> Work instruction
State how many lines in the records hold the word "screenshot", giving the number and no other text.

> Data extracts
+===+
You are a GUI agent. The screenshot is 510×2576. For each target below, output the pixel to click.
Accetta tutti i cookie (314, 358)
+===+
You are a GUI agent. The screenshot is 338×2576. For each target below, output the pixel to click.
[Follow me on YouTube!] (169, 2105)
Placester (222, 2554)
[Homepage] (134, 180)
+===+
> Your solution
2